Federal Trade Commissioner Julie Brill couldn’t have said it better. In fact, she didn’t say it better. All she had to do was pile on:
Steve Kroft: Are people putting this together and making dossiers?
Julie Brill: Absolutely.
Steve Kroft: With names attached to it? With personal identification?
Julie Brill: The dossiers are about individuals. That's the whole point of these dossiers. It is information that is individually identified to an individual or linked to an individual.
Steve Kroft: Do you think most people know this information is being collected?
Julie Brill: I think most people have no idea that it's being collected and sold and that it is personally identifiable about them, and that the information is in basically a profile of them.
Not surprisingly, 60 Minutes failed to present a shred of evidence that anyone has been harmed by profiling for marketing purposes.
The show also never explained why companies compile, buy and sell marketing profiles.

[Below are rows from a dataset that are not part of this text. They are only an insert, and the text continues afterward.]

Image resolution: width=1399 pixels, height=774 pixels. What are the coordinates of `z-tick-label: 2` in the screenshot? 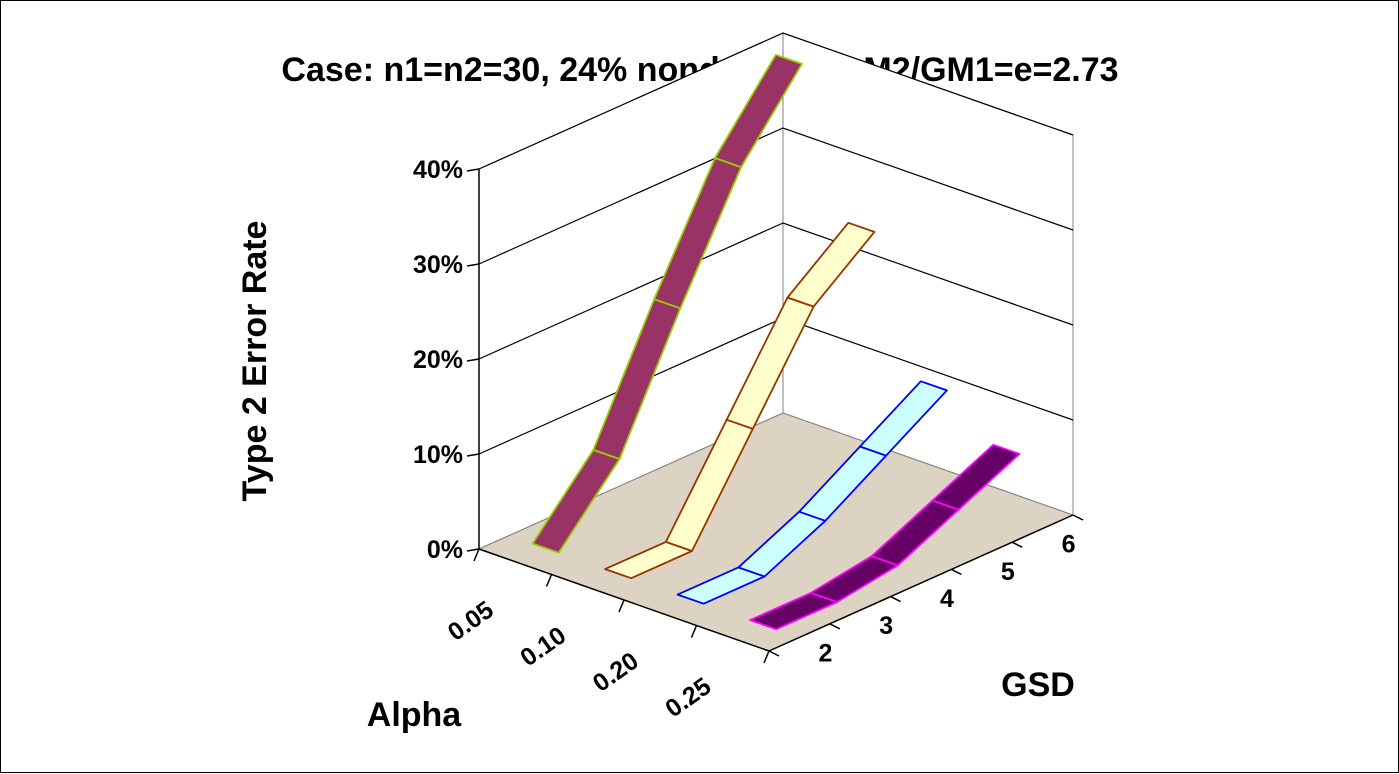 It's located at (825, 653).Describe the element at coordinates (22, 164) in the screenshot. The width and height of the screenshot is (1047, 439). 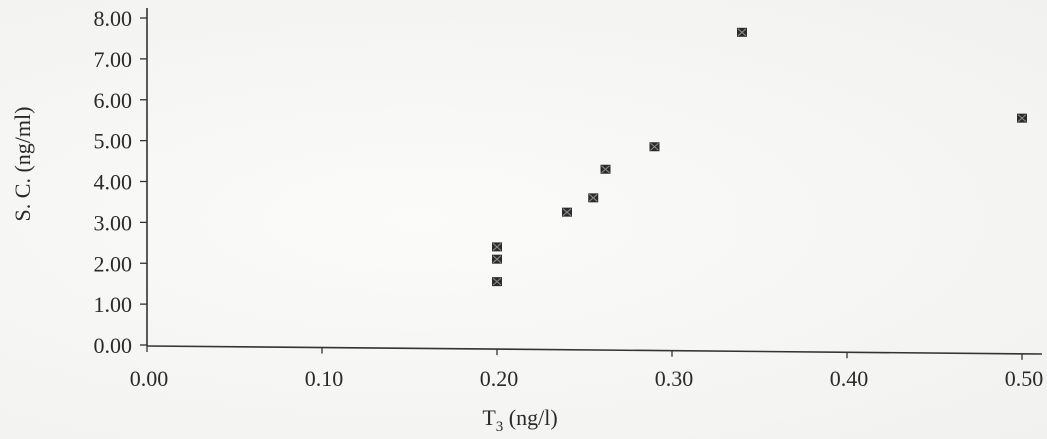
I see `y-axis-title: S. C. (ng/ml)` at that location.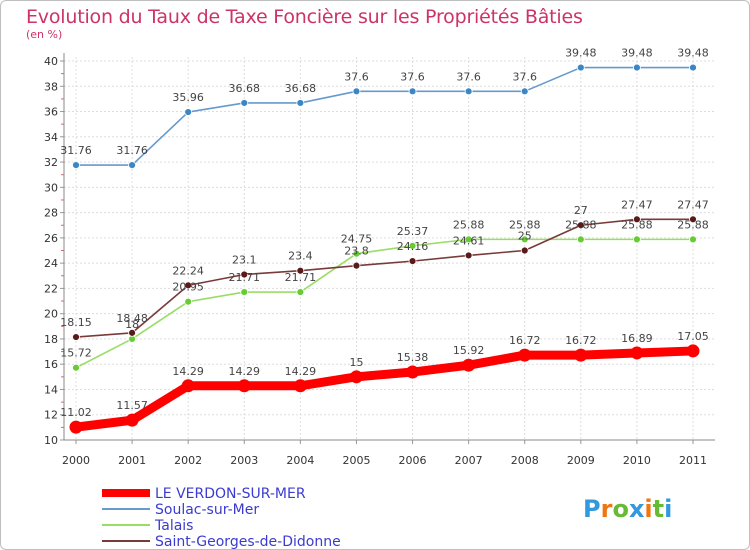  Describe the element at coordinates (51, 288) in the screenshot. I see `y-tick-label: 22` at that location.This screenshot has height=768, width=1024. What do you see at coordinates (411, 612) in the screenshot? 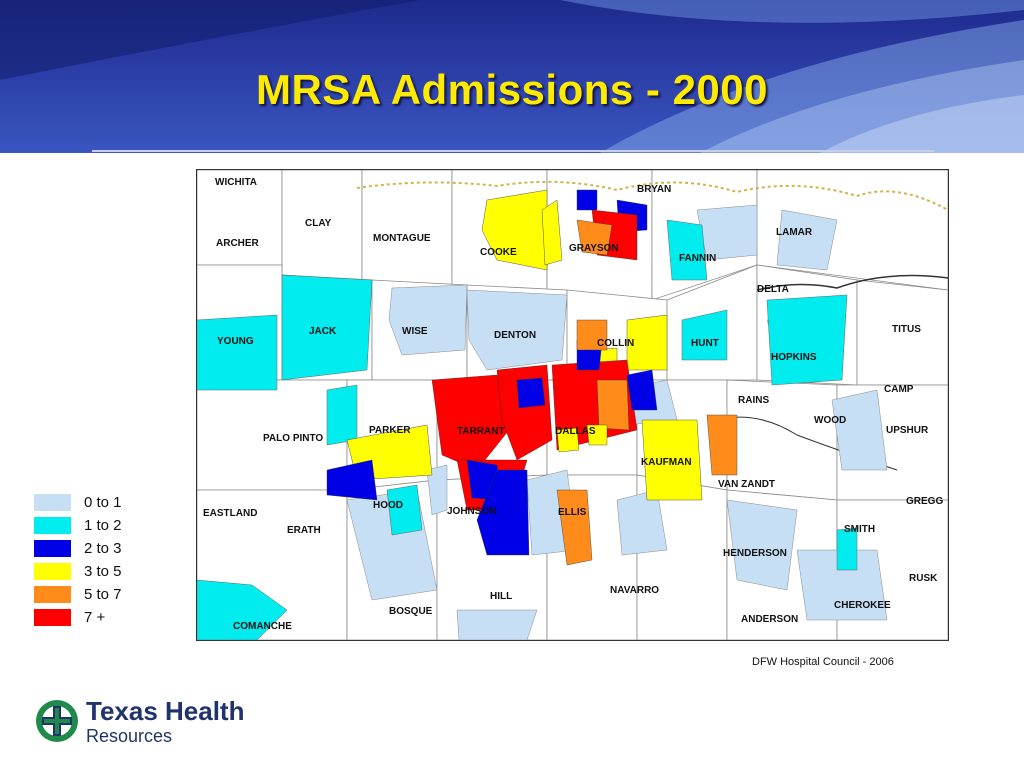
I see `county-label: BOSQUE` at bounding box center [411, 612].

Nor did CBS allow anyone to explain to viewers that marketers aren’t interested in individuals, they want access to large groups of people with similar profiles who are likely to buy their stuff.
The report never discussed the economic activity, jobs, or inexpensive consumer access to goods and services made possible by data mining. Even with the inclusion of a brief excerpt of an interview with Epsilon CEO Bryan Kennedy, the report effectively ignored the business side of the privacy debate altogether.
Meanwhile, Kroft came off as quite the consumer advocate. The irony of his report possibly leading to regulations resulting in higher consumer prices, choked access to goods and services and lost jobs apparently never crossed his mind.
The producers at 60 Minutes think data-driven marketing should be regulated because … well, they really don’t know for sure. They’re simply repeating talking points from Washington without a hint of skepticism.
Something evil is happening. They can’t prove it. They just know it.
“The media are taking their cue from Congress and the FTC, who are ferociously bent on regulating our industry,” wrote Direct Marketing Association CEO Linda Woolley on the trade organization’s blog. “They don’t trust that marketing data used responsibly for marketing purposes is harmless. They have tried for more than two years to find harm, and despite being unable to do so, they continue to push a policy agenda that will shut down many of the data-driven marketing practices that fuel our data-driven lifestyles. While they focus on the ‘data brokers’ their policies would impact every business in America – large and small. In the eyes of many policy makers (and 60 Minutes), we are all ‘data brokers.’”
And it’s not like the 60 Minutes crew lacked access to the people who could have—tried to, is more like it—set them straight.
The DMA reportedly made itself available for background. Epsilon’s Kennedy sat down for a long interview.
No matter. 60 Minutes had their angle going in and they were sticking to it.
After watching 60 Minutes purposely ignore one side of the Internet privacy debate, why would anyone who understands how marketing works trust CBS to deliver fair and factual reporting on any subject?